Oil is rising, technology stocks are falling.

16.02.2023
Oil is rising, technology stocks are falling.

Oil has had a truly wild 12 months. The outbreak of the pandemic, combined with an extremely ill-timed price war between Russia and Saudi Arabia, pulled it sharply lower a year ago. Within a few weeks, its price fell by as much as 70%. Eleven months ago, WTI crude was even briefly less than worthless and traded at negative prices. The end of the Russia–Saudi price war, a coordinated drastic reduction in production by the reconciled oil cartel, and a partial easing of panic subsequently helped stabilize prices around USD 40 per barrel.

In November, however, oil began to rise sharply, and this strong uptrend has persisted to the present. It was triggered by the announcement of the first coronavirus vaccine, which brought hope for a recovery in the global economy and thus for rising demand for oil. These optimistic expectations were subsequently partly realized and continued to drive oil prices higher. This week, oil was additionally supported by an OPEC+ meeting, after which it rose by more than 4%.

OPEC+ surprises: no production increase despite rising demand

At the meeting held on Thursday, March 4, under Saudi Arabia’s leadership, OPEC+ countries decided not to increase oil production despite rising demand for the commodity. This means that production restrictions adopted by the cartel in the middle of the pandemic remain in force, aimed at balancing supply with the sharply reduced demand. Originally, this was a cut of up to 9.7 million barrels per day, later reduced to 7.7 million and finally to 7.2 million from January. In addition, Saudi Arabia adopted a unilateral production cut of a further 1 million barrels per day in January.

Given ongoing vaccination and the beginning of an economic recovery boosting oil demand, it was expected that the oil cartel would reduce current production restrictions and increase output from the following month by at least 1.5 million barrels per day. Analysts also expected Saudi Arabia to scale back or completely abandon its additional unilateral production cut.

However, OPEC+ surprised everyone and did not implement any broad-based increase in production. Saudi Arabia also kept its additional production cut in place. Only Russia and Kazakhstan received a small exception and may increase daily production by 130 thousand and 20 thousand barrels, respectively. Prince Abdul Aziz bin Salman, Saudi Arabia’s energy minister who led the meeting, urged cartel members to be cautious and warned that despite improvements the situation remains uncertain and increasing production could prove premature: “Let us make sure first that the light we see ahead is not the light of an oncoming train.”

OPEC+’s decision not to increase production will likely result in at least a short-term demand surplus over supply. Stockpiles will decline in the coming weeks and prices will rise. In anticipation of this, oil prices shot sharply higher immediately after the cartel’s decision was announced. WTI crude gained more than 4% and climbed to around USD 67 per barrel. “Black gold” thus returned this week to pre-pandemic levels, almost exactly on the first anniversary of the start of the brief and extremely ill-timed price war between Russia and Saudi Arabia.

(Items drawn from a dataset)
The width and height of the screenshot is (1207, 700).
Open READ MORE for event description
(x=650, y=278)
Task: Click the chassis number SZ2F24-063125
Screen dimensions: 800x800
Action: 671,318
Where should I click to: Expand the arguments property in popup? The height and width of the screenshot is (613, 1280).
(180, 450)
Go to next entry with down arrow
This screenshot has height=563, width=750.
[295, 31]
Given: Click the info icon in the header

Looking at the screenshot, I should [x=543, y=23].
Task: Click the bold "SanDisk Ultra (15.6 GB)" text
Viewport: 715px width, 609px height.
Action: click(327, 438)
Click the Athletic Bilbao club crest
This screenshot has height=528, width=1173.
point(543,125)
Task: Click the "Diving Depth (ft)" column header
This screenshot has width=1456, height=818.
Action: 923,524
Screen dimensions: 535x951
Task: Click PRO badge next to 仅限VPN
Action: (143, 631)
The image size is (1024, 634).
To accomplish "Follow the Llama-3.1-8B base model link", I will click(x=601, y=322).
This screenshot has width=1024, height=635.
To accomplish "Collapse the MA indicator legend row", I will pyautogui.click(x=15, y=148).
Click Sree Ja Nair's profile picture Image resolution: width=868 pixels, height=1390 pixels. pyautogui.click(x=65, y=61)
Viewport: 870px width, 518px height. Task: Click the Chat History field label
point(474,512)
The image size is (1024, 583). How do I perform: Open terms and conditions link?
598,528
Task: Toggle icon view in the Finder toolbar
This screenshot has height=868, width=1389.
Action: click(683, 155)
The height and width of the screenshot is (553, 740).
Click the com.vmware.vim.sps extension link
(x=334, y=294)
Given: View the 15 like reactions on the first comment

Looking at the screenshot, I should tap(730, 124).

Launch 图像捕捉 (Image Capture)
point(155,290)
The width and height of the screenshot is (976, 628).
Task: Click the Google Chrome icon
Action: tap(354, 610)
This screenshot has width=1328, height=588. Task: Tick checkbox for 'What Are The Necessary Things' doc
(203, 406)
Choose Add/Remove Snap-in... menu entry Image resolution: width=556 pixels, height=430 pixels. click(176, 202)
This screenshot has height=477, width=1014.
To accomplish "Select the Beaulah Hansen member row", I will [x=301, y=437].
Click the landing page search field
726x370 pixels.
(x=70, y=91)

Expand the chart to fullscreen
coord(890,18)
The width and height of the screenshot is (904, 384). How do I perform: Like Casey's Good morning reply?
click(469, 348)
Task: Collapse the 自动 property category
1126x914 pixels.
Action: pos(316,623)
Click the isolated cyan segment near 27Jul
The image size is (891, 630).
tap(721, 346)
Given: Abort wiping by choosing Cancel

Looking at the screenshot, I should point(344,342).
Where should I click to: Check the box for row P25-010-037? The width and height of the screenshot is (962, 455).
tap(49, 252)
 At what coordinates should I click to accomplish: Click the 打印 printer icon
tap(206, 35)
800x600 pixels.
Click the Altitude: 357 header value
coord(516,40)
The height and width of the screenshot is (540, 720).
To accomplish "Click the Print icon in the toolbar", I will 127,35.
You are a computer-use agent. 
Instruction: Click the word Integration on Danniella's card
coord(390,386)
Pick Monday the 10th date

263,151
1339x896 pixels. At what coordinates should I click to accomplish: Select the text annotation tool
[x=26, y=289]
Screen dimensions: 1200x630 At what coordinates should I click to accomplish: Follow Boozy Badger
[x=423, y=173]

### What the exercise asks:
According to the article on oil prices, to roughly what price per barrel did WTI crude climb after the OPEC+ decision was announced?

### Answer to this task:
Around USD 67 per barrel.